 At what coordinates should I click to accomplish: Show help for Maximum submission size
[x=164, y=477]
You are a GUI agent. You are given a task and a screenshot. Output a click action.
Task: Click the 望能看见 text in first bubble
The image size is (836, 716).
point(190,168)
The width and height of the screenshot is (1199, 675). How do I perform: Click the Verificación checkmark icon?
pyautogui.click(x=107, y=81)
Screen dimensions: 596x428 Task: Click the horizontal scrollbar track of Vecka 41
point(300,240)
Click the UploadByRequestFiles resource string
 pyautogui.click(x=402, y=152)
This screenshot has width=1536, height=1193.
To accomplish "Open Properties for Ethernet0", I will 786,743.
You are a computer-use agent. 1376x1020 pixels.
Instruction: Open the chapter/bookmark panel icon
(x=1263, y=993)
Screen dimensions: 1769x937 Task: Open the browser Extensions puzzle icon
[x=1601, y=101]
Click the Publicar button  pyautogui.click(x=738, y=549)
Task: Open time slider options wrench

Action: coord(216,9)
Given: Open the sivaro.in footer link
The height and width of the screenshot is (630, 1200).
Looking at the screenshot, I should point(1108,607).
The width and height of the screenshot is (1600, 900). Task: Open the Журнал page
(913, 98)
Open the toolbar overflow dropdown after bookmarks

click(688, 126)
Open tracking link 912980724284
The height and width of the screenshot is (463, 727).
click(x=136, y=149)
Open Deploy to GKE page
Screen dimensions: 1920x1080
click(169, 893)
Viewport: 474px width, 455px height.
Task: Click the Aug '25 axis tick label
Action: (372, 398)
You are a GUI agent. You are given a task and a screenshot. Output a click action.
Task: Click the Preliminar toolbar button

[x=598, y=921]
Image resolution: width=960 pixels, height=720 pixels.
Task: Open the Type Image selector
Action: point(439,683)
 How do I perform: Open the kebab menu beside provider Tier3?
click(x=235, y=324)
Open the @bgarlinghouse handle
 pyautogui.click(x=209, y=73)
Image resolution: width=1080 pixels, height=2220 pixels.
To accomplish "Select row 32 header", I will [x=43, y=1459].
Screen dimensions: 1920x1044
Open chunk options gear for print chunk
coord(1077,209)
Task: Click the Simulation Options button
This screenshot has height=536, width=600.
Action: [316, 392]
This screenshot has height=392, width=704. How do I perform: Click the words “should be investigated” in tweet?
_ _ _ _
ABOUT THIS TASK: Show each line of the material holding "link".

RESULT:
Given: Open the sivaro.in footer link
Open tracking link 912980724284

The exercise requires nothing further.